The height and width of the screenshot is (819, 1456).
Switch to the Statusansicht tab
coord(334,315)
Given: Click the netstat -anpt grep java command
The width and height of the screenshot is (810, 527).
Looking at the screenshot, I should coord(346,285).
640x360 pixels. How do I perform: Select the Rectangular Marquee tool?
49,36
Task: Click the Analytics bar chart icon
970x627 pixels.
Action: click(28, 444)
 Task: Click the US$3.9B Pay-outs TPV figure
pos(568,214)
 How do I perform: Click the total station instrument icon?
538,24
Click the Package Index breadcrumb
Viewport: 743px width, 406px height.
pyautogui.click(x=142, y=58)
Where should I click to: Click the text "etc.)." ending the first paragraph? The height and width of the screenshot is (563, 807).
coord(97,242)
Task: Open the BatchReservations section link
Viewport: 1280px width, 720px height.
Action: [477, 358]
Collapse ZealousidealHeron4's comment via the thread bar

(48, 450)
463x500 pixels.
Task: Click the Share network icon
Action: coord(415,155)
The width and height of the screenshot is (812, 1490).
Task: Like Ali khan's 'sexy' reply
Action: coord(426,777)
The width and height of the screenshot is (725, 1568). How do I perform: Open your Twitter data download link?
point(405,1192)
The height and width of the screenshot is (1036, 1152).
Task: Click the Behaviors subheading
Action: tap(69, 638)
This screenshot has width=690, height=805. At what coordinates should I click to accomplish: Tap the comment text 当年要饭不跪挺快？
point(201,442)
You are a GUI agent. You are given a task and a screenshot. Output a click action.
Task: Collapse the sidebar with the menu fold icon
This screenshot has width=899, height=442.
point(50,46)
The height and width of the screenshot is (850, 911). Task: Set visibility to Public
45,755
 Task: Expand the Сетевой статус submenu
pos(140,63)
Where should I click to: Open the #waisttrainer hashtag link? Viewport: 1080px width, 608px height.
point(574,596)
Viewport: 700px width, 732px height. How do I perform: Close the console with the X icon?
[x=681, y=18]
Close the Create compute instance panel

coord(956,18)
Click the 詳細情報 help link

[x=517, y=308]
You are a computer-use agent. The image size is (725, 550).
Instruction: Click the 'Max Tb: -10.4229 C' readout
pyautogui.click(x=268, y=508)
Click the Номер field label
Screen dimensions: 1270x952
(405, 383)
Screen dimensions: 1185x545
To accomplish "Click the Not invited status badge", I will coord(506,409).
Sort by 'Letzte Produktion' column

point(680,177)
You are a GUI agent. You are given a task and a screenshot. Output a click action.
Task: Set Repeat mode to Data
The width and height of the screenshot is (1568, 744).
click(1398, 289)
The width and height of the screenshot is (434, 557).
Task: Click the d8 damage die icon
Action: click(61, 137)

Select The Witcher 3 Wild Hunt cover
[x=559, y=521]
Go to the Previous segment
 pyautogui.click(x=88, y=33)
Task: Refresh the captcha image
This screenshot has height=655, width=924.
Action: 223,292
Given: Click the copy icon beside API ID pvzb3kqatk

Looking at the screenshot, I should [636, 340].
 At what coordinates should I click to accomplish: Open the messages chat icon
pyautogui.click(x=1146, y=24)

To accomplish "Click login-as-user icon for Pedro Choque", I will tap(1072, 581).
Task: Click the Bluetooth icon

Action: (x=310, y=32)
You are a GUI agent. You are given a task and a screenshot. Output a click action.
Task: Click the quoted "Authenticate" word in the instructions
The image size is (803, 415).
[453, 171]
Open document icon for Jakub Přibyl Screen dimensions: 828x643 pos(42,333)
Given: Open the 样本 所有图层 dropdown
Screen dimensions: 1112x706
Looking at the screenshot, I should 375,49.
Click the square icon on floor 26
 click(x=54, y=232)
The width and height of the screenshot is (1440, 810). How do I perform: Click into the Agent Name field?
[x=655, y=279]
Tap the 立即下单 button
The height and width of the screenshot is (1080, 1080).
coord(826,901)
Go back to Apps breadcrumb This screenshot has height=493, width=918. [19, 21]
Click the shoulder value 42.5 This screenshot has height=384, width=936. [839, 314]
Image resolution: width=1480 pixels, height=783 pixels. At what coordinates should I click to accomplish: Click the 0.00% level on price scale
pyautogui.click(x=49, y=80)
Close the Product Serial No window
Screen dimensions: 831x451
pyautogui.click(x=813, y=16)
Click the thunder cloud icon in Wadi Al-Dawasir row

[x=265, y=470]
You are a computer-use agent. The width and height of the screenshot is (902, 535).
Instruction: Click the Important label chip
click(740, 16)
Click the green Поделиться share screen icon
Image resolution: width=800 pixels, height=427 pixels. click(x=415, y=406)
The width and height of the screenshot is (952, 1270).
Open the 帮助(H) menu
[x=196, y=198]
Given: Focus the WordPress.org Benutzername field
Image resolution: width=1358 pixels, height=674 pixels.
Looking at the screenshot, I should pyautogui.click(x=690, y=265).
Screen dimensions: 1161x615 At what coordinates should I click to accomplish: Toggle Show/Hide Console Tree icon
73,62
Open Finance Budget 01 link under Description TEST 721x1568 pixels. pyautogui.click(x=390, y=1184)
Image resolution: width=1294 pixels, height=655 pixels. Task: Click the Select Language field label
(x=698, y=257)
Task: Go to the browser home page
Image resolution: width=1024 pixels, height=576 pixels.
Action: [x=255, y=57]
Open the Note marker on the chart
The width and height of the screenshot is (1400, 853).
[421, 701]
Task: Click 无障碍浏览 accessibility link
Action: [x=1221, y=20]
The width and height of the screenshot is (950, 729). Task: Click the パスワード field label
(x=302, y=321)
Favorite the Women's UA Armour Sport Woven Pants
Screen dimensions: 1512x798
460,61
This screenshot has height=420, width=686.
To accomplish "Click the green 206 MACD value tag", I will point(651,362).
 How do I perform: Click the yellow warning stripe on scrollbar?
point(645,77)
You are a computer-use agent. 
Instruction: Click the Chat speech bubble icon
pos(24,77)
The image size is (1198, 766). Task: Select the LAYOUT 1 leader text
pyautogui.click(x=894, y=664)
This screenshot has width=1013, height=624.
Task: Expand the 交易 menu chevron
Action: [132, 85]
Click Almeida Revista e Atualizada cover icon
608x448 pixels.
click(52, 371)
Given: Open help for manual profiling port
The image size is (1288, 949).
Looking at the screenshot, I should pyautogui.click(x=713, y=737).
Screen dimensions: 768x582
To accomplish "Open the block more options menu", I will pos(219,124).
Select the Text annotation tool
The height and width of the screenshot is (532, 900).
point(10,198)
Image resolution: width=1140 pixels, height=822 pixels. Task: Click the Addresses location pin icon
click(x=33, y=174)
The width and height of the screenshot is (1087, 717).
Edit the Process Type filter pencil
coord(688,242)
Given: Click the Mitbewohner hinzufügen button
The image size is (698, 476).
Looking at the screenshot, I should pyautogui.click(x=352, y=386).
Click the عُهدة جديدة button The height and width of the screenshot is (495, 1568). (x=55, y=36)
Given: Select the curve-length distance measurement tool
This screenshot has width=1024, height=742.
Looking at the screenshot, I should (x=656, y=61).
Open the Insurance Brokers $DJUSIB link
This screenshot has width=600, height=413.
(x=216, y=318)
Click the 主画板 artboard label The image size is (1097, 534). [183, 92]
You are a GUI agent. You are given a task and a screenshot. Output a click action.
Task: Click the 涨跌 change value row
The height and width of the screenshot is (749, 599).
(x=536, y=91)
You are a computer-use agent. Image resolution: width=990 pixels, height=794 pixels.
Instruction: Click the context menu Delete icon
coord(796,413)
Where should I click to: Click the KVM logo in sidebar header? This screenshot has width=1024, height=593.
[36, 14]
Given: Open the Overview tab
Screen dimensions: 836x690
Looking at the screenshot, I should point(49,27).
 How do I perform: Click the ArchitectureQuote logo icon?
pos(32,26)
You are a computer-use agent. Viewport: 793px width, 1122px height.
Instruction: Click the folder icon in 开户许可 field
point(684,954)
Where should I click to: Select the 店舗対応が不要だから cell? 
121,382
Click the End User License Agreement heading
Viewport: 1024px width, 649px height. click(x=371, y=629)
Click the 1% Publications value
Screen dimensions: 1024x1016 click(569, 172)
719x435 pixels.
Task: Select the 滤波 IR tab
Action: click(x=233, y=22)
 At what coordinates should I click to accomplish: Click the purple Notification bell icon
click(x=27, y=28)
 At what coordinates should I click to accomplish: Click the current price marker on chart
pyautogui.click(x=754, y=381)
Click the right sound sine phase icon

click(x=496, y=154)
____________
Work instruction. Out of the data above, set down the lines from the one with "Click Almeida Revista e Atualizada cover icon" to the one with "Given: Select the", both included, exactly as written and with no additions.

Answer area.
Click Almeida Revista e Atualizada cover icon
608x448 pixels.
click(52, 371)
Given: Open help for manual profiling port
The image size is (1288, 949).
Looking at the screenshot, I should pyautogui.click(x=713, y=737).
Screen dimensions: 768x582
To accomplish "Open the block more options menu", I will pos(219,124).
Select the Text annotation tool
The height and width of the screenshot is (532, 900).
point(10,198)
Image resolution: width=1140 pixels, height=822 pixels. Task: Click the Addresses location pin icon
click(x=33, y=174)
The width and height of the screenshot is (1087, 717).
Edit the Process Type filter pencil
coord(688,242)
Given: Click the Mitbewohner hinzufügen button
The image size is (698, 476).
Looking at the screenshot, I should pyautogui.click(x=352, y=386).
Click the عُهدة جديدة button The height and width of the screenshot is (495, 1568). (x=55, y=36)
Given: Select the curve-length distance measurement tool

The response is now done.